§ **Written problem**:
Rewrite all of the records below, substituting "Goal" for each occurrence of "Instruction" and keeping everything else unchanged.

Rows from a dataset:
^^^^^^^^

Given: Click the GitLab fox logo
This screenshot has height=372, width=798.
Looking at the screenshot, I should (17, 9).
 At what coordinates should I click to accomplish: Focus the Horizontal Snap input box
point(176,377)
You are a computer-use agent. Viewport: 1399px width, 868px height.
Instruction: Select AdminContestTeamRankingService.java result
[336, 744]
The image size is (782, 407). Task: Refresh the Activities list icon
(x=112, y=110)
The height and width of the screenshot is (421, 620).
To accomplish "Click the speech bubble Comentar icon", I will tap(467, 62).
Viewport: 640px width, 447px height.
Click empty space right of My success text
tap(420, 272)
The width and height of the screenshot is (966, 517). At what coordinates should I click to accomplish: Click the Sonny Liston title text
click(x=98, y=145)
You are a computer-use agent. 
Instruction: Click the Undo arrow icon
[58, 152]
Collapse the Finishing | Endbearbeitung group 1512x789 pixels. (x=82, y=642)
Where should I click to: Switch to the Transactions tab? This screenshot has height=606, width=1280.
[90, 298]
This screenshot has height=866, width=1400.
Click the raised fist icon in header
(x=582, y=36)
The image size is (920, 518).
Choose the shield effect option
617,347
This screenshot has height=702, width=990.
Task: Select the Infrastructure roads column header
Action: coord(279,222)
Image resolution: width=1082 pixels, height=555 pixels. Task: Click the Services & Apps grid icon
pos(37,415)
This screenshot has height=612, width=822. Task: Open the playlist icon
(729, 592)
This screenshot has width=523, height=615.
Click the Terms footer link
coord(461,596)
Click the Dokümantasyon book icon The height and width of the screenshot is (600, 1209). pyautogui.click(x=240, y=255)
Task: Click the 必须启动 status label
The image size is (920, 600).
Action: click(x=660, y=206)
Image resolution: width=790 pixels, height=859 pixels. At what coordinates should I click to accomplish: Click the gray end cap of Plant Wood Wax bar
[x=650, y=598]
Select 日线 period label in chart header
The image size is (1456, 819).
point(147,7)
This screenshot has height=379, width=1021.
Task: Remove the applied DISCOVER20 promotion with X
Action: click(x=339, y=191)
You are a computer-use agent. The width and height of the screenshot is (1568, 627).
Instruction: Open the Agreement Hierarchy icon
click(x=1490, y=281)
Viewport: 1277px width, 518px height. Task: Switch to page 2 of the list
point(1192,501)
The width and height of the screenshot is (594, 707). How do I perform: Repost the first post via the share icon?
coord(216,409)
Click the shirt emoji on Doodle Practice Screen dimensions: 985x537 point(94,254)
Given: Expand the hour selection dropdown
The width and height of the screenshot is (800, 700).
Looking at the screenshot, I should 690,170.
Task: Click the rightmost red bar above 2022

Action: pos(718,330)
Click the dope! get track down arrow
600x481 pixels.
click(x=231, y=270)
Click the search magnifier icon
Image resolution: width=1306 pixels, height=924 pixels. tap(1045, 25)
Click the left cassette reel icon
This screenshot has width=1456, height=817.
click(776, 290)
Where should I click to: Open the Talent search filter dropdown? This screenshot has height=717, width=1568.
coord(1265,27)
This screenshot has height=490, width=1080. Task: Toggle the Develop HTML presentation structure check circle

^^^^^^^^

§ **Full answer**:
Given: Click the GitLab fox logo
This screenshot has height=372, width=798.
Looking at the screenshot, I should (17, 9).
 At what coordinates should I click to accomplish: Focus the Horizontal Snap input box
point(176,377)
You are a computer-use agent. Viewport: 1399px width, 868px height.
Goal: Select AdminContestTeamRankingService.java result
[336, 744]
The image size is (782, 407). Task: Refresh the Activities list icon
(x=112, y=110)
The height and width of the screenshot is (421, 620).
To accomplish "Click the speech bubble Comentar icon", I will tap(467, 62).
Viewport: 640px width, 447px height.
Click empty space right of My success text
tap(420, 272)
The width and height of the screenshot is (966, 517). At what coordinates should I click to accomplish: Click the Sonny Liston title text
click(x=98, y=145)
You are a computer-use agent. 
Goal: Click the Undo arrow icon
[58, 152]
Collapse the Finishing | Endbearbeitung group 1512x789 pixels. (x=82, y=642)
Where should I click to: Switch to the Transactions tab? This screenshot has height=606, width=1280.
[90, 298]
This screenshot has height=866, width=1400.
Click the raised fist icon in header
(x=582, y=36)
The image size is (920, 518).
Choose the shield effect option
617,347
This screenshot has height=702, width=990.
Task: Select the Infrastructure roads column header
Action: coord(279,222)
Image resolution: width=1082 pixels, height=555 pixels. Task: Click the Services & Apps grid icon
pos(37,415)
This screenshot has height=612, width=822. Task: Open the playlist icon
(729, 592)
This screenshot has width=523, height=615.
Click the Terms footer link
coord(461,596)
Click the Dokümantasyon book icon The height and width of the screenshot is (600, 1209). pyautogui.click(x=240, y=255)
Task: Click the 必须启动 status label
The image size is (920, 600).
Action: click(x=660, y=206)
Image resolution: width=790 pixels, height=859 pixels. At what coordinates should I click to accomplish: Click the gray end cap of Plant Wood Wax bar
[x=650, y=598]
Select 日线 period label in chart header
The image size is (1456, 819).
point(147,7)
This screenshot has height=379, width=1021.
Task: Remove the applied DISCOVER20 promotion with X
Action: click(x=339, y=191)
You are a computer-use agent. The width and height of the screenshot is (1568, 627).
Goal: Open the Agreement Hierarchy icon
click(x=1490, y=281)
Viewport: 1277px width, 518px height. Task: Switch to page 2 of the list
point(1192,501)
The width and height of the screenshot is (594, 707). How do I perform: Repost the first post via the share icon?
coord(216,409)
Click the shirt emoji on Doodle Practice Screen dimensions: 985x537 point(94,254)
Given: Expand the hour selection dropdown
The width and height of the screenshot is (800, 700).
Looking at the screenshot, I should 690,170.
Task: Click the rightmost red bar above 2022

Action: pos(718,330)
Click the dope! get track down arrow
600x481 pixels.
click(x=231, y=270)
Click the search magnifier icon
Image resolution: width=1306 pixels, height=924 pixels. tap(1045, 25)
Click the left cassette reel icon
This screenshot has width=1456, height=817.
click(776, 290)
Where should I click to: Open the Talent search filter dropdown? This screenshot has height=717, width=1568.
coord(1265,27)
This screenshot has height=490, width=1080. Task: Toggle the Develop HTML presentation structure check circle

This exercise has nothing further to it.